There's no question that the tumultuous transformations in Russia after 1917 and in China
after 1949 - those are the days when they change their society to try to construct some sort
of socialism, at least that's what they called it - that these were traumatic transformations.
A lot of people died, no question. And if you want to blame that on socialism I don't
understand quite what you're doing there. Social transformations, as I'm about to show you, incur
deaths of large numbers. And they always have. But, okay, let's do it for a moment. And
this time I'm going to ask the question: what about capitalism? If we're going to charge
socialism and communism as responsible for the deaths under Stalin and Mao, well, then we
have to look at capitalism and ask what? Well, over the last two or three centuries how many
people died as a result of them in that sense? And the answer is (not that it gives me
any satisfaction to tell you this) that the number of dead is much, much larger than we
can attribute to Stalin and Mao. To be crude, maybe it's because Stalin and Mao didn't sit for
two or three or four centuries. They're much, much younger systems. They haven't had the
time yet to perhaps do comparable damage. But let me give you an example of the first time
I encountered this. The first book I ever wrote is called Economics of Colonialism. It's about
a small country in East Africa known as Kenya. And it touches all of this. The period of my book
and my doctoral dissertation covers 1895 when the British take over that area in something
called the East Africa Protectorate and it runs till 1930. The British were in charge that
whole time. It was a British colony. When the British arrived the census they took indicated
roughly 4 million African people. In 1930, another time of a census, it was two and a half
million. A million and a half people vanished, died as a result, it's easy to show,
of the British colonial regime.
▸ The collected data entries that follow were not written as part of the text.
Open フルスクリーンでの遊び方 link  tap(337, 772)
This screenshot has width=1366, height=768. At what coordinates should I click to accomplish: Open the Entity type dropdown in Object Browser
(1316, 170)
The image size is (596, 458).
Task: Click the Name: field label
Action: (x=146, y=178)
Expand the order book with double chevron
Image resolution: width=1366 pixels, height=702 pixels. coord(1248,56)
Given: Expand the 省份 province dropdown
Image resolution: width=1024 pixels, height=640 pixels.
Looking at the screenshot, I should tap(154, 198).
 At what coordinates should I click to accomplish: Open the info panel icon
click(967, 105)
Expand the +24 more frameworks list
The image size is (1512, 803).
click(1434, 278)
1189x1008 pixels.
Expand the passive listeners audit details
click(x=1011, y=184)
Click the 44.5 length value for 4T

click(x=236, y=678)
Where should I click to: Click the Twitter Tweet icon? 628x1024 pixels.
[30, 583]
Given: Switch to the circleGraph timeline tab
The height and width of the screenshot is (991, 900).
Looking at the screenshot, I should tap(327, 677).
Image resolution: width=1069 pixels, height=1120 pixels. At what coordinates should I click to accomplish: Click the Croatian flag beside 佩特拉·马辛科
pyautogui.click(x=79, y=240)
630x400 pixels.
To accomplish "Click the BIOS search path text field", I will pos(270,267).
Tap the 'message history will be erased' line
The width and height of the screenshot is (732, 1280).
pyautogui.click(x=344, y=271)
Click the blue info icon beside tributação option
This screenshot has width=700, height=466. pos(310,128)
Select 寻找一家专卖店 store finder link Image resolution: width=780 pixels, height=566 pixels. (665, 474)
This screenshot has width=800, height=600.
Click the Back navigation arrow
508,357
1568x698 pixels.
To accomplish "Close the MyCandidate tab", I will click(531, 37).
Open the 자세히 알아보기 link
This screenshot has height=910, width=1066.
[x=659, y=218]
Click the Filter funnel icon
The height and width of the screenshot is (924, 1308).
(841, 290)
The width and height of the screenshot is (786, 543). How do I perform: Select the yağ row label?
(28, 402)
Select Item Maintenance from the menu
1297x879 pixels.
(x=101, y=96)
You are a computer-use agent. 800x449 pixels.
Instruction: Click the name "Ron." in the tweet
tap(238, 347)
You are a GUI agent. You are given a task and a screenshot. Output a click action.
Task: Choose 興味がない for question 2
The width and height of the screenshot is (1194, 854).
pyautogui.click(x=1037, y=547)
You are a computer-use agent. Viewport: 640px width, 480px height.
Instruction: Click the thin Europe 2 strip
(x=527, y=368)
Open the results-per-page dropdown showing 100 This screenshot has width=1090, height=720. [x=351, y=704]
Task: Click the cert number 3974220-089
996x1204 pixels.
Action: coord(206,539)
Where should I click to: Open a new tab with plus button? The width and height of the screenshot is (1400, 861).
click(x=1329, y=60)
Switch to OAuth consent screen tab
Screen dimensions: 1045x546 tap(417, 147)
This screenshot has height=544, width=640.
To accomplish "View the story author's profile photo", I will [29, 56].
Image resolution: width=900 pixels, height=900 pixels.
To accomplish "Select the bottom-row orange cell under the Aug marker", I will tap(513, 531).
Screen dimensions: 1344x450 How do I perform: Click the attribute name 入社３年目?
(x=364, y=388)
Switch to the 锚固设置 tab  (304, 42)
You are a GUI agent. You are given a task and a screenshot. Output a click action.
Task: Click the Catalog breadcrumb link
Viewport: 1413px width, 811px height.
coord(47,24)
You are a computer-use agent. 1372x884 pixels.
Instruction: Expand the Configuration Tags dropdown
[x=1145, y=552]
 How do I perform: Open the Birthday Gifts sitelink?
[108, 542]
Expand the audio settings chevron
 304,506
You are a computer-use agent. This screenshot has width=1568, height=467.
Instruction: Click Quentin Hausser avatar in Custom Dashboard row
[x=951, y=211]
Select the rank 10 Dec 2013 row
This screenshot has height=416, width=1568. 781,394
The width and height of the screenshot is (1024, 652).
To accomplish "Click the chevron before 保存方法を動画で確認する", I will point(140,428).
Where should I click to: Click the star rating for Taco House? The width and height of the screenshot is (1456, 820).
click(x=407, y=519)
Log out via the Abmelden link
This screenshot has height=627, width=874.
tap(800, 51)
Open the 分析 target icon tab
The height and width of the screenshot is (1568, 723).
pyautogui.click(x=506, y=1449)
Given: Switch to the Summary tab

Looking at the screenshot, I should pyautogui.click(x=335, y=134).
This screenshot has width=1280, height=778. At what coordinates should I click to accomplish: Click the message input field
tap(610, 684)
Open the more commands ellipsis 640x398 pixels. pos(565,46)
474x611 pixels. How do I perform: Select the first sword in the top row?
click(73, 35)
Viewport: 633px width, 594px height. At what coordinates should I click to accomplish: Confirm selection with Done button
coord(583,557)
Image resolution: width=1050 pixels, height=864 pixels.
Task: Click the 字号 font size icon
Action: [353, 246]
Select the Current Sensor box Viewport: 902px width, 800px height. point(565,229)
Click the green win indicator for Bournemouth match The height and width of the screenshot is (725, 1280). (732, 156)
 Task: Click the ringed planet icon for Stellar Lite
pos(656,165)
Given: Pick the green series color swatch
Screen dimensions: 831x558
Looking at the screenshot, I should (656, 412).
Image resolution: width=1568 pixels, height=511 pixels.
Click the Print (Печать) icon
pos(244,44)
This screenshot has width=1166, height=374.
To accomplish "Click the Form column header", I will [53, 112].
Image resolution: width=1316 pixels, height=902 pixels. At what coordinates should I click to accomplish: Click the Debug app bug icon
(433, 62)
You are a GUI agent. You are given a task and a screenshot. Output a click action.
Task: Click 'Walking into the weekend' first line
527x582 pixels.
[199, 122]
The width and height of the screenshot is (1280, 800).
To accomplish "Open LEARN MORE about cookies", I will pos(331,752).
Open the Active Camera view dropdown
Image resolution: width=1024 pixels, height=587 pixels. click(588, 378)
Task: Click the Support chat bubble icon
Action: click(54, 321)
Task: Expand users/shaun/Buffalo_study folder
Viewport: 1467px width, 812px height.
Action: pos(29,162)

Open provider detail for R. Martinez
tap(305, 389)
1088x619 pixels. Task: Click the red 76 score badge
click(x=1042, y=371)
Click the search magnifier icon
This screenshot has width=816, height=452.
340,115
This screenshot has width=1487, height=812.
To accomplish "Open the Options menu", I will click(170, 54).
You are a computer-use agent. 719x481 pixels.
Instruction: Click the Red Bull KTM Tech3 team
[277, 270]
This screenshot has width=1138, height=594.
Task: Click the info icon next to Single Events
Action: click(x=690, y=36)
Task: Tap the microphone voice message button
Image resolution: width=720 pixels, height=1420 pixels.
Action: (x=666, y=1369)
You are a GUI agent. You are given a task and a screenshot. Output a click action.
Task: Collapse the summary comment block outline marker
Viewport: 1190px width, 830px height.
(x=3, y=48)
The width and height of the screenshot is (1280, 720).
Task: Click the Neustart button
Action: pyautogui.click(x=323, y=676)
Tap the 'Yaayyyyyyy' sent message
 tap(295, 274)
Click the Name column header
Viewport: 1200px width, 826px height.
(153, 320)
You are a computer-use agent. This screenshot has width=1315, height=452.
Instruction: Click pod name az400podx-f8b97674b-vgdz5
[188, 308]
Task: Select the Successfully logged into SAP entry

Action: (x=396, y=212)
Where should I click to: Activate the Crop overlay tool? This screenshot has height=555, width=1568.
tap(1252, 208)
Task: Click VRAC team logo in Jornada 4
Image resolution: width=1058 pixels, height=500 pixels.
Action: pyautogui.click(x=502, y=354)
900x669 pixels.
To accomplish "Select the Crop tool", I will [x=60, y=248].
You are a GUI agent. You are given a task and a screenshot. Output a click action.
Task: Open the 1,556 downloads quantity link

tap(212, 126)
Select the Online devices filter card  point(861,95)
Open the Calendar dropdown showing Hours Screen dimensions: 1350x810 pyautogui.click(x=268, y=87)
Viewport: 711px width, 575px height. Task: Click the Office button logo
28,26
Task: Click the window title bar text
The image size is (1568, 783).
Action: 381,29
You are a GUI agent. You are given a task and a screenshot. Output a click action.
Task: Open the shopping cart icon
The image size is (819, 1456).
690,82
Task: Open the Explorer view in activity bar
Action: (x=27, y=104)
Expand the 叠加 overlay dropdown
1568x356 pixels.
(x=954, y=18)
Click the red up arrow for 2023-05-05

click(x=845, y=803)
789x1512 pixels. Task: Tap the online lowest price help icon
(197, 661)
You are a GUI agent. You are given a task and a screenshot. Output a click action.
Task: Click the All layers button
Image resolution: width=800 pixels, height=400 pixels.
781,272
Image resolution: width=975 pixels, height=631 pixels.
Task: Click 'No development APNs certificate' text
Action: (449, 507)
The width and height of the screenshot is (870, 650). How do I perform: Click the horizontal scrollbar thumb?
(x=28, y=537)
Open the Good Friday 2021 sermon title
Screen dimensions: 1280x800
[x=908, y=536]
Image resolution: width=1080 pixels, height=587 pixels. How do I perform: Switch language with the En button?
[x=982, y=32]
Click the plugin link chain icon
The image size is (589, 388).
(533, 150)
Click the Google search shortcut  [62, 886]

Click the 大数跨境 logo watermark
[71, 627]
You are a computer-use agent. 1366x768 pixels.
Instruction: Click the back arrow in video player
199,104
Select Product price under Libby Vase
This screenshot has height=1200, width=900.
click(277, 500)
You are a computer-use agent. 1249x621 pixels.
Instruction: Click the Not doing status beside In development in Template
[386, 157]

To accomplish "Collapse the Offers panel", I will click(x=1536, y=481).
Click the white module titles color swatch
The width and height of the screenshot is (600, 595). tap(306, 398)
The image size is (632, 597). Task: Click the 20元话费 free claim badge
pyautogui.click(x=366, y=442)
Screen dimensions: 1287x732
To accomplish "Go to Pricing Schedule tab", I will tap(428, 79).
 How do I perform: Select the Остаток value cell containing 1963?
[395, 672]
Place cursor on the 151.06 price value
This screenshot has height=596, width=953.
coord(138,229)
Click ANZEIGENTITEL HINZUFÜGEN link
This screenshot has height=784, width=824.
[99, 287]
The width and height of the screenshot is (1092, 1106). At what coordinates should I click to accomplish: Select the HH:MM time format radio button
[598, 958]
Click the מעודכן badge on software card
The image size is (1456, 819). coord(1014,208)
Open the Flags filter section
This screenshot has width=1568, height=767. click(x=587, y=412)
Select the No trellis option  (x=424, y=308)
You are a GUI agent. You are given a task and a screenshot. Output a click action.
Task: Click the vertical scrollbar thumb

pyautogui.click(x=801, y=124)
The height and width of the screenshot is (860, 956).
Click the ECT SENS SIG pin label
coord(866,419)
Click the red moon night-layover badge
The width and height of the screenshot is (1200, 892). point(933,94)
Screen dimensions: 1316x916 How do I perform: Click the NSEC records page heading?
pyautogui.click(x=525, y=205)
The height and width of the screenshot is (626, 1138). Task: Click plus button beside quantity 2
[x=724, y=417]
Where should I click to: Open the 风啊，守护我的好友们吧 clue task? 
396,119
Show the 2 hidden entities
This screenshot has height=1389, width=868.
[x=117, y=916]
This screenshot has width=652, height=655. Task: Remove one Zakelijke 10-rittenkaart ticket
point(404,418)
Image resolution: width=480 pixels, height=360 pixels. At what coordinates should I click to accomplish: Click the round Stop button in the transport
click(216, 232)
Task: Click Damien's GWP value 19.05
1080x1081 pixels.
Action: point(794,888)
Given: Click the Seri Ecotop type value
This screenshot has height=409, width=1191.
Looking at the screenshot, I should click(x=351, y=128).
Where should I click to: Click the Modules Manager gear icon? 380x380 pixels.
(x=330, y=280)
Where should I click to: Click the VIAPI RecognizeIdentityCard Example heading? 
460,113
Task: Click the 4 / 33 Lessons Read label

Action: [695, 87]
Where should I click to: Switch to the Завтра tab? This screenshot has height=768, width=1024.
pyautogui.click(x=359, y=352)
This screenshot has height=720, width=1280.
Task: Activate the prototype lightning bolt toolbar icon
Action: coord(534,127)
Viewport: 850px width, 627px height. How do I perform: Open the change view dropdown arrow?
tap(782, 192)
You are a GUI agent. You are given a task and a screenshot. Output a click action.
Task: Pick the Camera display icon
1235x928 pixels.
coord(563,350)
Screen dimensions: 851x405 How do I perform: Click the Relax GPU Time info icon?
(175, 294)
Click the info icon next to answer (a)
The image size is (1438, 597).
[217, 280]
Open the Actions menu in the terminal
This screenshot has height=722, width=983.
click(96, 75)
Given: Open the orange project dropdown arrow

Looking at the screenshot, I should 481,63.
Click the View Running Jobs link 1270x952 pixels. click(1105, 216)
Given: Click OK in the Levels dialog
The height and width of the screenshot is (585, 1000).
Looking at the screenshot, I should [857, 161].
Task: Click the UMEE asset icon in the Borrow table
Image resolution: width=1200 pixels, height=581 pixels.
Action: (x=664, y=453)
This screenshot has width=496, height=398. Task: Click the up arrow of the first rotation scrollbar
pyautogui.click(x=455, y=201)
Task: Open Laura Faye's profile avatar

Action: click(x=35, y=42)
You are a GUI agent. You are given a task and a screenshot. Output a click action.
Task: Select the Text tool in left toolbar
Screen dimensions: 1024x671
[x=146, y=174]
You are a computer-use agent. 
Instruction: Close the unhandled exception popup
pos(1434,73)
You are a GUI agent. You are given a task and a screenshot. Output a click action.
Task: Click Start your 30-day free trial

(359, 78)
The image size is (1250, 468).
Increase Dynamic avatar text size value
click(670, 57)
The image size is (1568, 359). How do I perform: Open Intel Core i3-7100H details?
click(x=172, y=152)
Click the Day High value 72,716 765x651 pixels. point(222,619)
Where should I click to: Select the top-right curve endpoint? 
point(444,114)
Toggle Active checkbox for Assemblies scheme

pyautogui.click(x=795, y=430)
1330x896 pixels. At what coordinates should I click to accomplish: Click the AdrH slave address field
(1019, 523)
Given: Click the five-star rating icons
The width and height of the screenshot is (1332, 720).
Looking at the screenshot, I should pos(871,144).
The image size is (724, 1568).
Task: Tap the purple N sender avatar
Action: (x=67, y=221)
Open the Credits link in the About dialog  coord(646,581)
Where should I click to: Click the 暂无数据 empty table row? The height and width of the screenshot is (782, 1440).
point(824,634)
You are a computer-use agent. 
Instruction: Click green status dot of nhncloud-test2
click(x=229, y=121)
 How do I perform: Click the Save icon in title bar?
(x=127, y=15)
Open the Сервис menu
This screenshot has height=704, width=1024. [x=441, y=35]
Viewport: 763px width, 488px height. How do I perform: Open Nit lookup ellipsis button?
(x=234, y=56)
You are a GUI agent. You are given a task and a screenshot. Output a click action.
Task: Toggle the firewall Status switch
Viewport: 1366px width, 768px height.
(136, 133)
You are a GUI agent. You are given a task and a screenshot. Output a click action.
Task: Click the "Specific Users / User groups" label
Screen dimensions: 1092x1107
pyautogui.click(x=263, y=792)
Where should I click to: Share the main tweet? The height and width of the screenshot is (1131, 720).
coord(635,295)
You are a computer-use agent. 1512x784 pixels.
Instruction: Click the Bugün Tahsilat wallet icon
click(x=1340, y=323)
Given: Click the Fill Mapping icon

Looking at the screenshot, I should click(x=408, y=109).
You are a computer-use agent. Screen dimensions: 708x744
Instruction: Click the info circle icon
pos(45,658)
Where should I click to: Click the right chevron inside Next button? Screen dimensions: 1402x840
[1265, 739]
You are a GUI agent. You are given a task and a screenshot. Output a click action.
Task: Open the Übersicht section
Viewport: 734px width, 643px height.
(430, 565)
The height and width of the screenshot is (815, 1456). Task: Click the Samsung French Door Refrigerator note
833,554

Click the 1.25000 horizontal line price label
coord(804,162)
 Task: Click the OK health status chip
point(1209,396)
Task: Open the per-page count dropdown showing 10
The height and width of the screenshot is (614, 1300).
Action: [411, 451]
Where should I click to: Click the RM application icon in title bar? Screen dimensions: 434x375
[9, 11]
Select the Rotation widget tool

It literally moved the mass of the
African population around the country, throwing them out of areas they had lived in
for many centuries, because it was useful to grow coffee there. Arabica coffee grew
on the highlands in the middle of Kenya. The British settled their own people -
settler colonialism - in those Highlands to produce coffee to be sent to England where
there was a big merchant coffee business that took it and distributed it in England,
Europe, all over the world. It made a lot of money. But to use that good land to have the
coffee you had to get rid of the Africans? And where did you put them? In reserved areas.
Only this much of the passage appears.